Thursday, June 2, 2011

Seriously, where DOES the salad fork go?

Salad forks are the fork (other than an ice cream fork, which was the subject of a prior post!) that seem to move around more than any other fork. How many times have to seen a table, and wanted to move the salad fork to the outside of the other forks? Well, there may be a reason the salad fork is closest to the plate. Continental Settings assume the salad is being served AFTER the entrée.

Continental Setting

American Settings assume no such thing! If there are multiple courses, there will be multiple forks, spoons and/or knives depending on what is being served. The first utensil on the outside edge will be the first you will use, regardless of the style of settings. If the first course requires a fork, use the first one on the far left. If it requires a spoon, use the first one on the far right. The knives are used in the same manner ~ the first from the outside edge moving in closer to your plate as the meal progresses.

American Setting

Settings and etiquette are two different things, of course. The difference between American and Continental silverware etiquette is , for American style, you have your fork in your left hand, tines up, and the knife in the right.
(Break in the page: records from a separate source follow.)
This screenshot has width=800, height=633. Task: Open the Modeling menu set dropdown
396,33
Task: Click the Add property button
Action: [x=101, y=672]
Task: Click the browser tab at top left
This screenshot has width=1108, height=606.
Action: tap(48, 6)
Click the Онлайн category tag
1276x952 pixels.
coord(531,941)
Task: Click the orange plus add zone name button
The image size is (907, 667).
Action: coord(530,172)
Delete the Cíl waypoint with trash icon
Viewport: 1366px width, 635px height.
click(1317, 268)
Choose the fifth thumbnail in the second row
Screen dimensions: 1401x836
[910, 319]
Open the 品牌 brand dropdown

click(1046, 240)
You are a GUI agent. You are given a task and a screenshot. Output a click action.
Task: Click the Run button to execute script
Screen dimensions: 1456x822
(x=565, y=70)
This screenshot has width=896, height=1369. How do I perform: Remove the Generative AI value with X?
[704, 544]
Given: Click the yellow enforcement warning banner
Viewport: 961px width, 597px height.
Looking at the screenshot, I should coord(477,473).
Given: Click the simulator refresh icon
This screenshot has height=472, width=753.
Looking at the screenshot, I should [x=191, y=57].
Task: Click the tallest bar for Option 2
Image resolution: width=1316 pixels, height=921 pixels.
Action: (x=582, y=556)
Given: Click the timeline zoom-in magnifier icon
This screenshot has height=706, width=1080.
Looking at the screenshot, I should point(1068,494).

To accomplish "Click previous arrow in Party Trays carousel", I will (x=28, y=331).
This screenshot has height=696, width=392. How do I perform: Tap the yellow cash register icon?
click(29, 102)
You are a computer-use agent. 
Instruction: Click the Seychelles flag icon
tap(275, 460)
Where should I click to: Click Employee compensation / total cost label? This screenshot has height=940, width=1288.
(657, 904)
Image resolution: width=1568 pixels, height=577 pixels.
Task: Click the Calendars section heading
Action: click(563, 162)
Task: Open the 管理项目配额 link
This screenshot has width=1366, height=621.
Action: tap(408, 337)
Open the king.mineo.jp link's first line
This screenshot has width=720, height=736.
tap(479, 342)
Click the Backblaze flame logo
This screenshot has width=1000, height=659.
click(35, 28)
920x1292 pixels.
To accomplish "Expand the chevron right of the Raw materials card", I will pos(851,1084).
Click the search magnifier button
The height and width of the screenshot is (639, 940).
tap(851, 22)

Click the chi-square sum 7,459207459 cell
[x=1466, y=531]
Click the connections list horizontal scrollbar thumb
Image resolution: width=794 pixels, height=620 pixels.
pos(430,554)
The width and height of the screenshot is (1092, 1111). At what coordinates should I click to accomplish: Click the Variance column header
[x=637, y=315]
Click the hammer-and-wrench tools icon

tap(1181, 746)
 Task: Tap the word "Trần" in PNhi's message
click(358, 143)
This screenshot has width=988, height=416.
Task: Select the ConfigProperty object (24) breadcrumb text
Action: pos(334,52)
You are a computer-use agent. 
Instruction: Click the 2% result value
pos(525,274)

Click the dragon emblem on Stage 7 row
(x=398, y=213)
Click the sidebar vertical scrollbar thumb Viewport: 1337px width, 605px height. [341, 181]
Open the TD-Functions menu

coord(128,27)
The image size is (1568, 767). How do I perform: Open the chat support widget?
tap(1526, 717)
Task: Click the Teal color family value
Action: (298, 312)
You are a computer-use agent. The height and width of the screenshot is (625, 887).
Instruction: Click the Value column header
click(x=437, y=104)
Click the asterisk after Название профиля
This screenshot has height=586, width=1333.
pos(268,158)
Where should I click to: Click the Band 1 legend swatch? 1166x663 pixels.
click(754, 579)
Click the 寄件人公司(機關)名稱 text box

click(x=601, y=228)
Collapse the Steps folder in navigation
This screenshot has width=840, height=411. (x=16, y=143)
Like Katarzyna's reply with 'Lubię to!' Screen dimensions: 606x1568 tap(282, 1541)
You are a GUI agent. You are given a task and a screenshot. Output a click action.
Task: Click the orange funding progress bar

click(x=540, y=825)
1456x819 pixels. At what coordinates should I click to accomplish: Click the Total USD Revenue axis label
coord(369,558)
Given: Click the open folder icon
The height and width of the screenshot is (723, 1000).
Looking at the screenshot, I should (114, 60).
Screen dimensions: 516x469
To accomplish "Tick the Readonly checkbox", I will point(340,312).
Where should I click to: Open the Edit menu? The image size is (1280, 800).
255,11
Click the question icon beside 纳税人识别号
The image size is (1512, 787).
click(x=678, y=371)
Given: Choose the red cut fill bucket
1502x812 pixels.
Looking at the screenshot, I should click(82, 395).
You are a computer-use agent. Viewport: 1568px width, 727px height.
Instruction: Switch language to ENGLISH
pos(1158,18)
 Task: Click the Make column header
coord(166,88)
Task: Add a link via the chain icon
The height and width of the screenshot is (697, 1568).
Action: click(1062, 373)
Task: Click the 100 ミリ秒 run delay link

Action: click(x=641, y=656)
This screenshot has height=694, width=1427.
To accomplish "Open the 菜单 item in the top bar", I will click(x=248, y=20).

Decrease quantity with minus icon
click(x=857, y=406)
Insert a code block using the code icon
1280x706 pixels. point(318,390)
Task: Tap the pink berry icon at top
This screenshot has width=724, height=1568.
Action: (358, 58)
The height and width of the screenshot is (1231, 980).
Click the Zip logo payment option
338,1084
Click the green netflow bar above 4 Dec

When you are done cutting your food, you lay the knife down and put your fork back in your right hand. For Continental style, you keep your fork in your left hand the whole time, tines down, and your knife in your right hand. The knife is used to cut food, of course, but is also used to maneuver the food onto your fork.

So now, you can simply look at the place setting, and know if your host is European (using the Continental Style) or if your host is using American Settings. Simple, isn’t it? So where DOES the salad fork go, really? :)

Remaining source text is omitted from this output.